In the documentary, Mazariegos reflects on the immigration journeys of Guatemalan children who traveled to Chattanooga and comes to grips with his own migration to rejoin his parents, who journeyed to America two years earlier.
Mazariegos said the film stays away from politics and focuses on the heartrending trauma experienced by those seeking better lives here.
“We migrate here because our families are here,” Mazariegos said. Plus, there are many American children in Chattanooga who were born to Guatemalan parents, and others born to parents from the 32 other Latin American countries.
“Miami is predominantly Cuban, and Texas Mexican,” he said. “For Chattanooga to have one of those majorities (Guatemalan) is unique.”
Mazariegos said it’s important that UTC’s Latin students think beyond the U.S. and learn how to contribute to their native countries and help to lift them from third-world status.
The documentary seeks to put words to the immigration experience, he said, to create new neuropathways to more confidently retell their stories through new lenses while undergoing less trauma than before.
By leaving their homes, immigrants often repress their lost senses of place and culture to focus on their general needs in staying alive, he said.
“We’re so focused on managing our future, our stays in the U.S., our strong needs, that we don’t have time to process our own stories. That goes for children and adults. We have unresolved trauma,” Mazariegos said.
President Lyndon Johnson started Hispanic Heritage Week in 1968, and President Ronald Reagan expanded it in 1988 to a monthlong celebration—Sept. 15 through Oct. 15—that coincides with the dates many Latin countries declared their independence. UTC hosts many events during the month, including Mazariegos’ free and public documentary.

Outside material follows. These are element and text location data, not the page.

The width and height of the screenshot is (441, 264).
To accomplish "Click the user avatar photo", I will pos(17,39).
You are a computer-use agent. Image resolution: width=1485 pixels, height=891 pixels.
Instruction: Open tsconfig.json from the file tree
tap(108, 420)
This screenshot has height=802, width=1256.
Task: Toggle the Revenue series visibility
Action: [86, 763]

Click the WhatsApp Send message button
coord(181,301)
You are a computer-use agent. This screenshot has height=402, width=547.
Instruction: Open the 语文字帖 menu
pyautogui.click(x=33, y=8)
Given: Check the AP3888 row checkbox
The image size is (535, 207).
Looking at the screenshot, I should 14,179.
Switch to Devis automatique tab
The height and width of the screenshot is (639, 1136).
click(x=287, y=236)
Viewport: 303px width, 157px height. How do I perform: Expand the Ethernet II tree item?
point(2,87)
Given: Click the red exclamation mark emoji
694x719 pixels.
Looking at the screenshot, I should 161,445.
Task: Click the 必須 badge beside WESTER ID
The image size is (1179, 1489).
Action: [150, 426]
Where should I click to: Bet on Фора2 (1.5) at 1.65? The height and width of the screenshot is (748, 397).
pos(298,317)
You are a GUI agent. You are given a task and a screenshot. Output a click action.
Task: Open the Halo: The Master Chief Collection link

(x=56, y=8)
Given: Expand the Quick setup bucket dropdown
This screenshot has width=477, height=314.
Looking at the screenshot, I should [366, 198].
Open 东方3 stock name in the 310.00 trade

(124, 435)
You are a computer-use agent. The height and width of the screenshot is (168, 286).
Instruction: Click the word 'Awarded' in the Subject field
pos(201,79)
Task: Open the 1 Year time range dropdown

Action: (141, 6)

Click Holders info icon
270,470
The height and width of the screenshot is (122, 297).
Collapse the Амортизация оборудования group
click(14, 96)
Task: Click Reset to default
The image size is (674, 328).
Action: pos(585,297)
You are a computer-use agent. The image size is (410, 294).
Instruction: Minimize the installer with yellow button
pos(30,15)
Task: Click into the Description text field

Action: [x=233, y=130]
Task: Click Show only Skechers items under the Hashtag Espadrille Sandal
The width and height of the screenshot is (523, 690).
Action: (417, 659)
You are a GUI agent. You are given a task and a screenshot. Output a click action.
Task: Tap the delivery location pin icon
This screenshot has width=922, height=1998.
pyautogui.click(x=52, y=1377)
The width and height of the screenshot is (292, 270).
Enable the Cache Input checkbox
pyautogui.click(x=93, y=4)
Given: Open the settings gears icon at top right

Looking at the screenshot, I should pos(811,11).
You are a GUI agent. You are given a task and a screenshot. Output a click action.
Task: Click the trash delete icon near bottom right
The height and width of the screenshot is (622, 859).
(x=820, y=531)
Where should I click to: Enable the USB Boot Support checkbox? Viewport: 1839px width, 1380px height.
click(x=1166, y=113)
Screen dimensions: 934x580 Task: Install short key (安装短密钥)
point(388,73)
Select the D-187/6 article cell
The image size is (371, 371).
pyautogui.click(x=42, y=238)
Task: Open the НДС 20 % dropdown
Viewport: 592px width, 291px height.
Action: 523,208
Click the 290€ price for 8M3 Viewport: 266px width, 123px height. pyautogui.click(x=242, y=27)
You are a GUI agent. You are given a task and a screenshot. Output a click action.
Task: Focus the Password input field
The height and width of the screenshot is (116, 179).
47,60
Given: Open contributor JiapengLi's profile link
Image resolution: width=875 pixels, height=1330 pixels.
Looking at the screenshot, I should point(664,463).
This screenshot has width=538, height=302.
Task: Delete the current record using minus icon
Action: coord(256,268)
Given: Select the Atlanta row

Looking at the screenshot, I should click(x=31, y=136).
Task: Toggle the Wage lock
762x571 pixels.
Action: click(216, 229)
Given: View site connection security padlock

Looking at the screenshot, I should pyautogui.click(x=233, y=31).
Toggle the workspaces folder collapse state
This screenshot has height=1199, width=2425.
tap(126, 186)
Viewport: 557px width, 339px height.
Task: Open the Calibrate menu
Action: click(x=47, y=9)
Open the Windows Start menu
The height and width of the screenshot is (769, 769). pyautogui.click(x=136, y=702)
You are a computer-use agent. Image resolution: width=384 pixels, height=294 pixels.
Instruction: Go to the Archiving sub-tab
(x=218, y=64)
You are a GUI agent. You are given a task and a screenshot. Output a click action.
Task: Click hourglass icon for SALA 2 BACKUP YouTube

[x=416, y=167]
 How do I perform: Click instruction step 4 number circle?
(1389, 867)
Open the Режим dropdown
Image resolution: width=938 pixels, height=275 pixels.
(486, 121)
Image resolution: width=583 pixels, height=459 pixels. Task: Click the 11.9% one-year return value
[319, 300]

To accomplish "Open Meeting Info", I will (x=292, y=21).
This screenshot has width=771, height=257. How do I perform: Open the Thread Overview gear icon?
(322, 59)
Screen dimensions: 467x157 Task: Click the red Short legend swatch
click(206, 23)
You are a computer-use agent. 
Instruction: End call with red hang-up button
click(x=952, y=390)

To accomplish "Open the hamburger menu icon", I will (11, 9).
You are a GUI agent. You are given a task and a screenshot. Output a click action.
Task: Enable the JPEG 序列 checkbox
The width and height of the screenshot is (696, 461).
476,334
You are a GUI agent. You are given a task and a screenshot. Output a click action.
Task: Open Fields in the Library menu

Tejero, the UTC professor and associate dean, was born in Mexico’s Yucatán region before immigrating to Chattanooga as a 10-year-old. She recalls family vacations to her grandparents in Progreso, a nearby Mexican coastal town.
But they weren’t really vacations.
Her Mexican plastic surgeon father and nurse mother, an American citizen of Norwegian descent, would disappear for a weekend each month to perform cleft-palate and -lip reconstructions throughout Mexican villages. They met at a New York hospital before her father returned to Mexico to start his practice. Eight years later, they married in New York and moved to Mexico.
“Some media coverage has sensationalized immigrants in a pejorative way,” Tejero said. “They’re going to take our jobs, they’re lazy, good for nothing, won’t learn the language, that they are a nuisance to our society. But quite the contrary, these are people literally fleeing for their lives in the most desperate of cases. In their homelands, they have little to no successful lives where they can provide for their families. They come to the land of opportunity to seek a better life. These are hardworking people who take jobs that Americans don’t want.”
Mazariegos said he already has seen American parents moved by his cinematic story.
“It’s a family story,” he said. “Here in Chattanooga, we love families. Conservative people often take pride in their families. This is a heartfelt story. The biggest takeaway I hope people see or feel is that we have more in common than sometimes the media portrays. These people are wrestling with the grief of leaving a child in their native country, but they have them now.”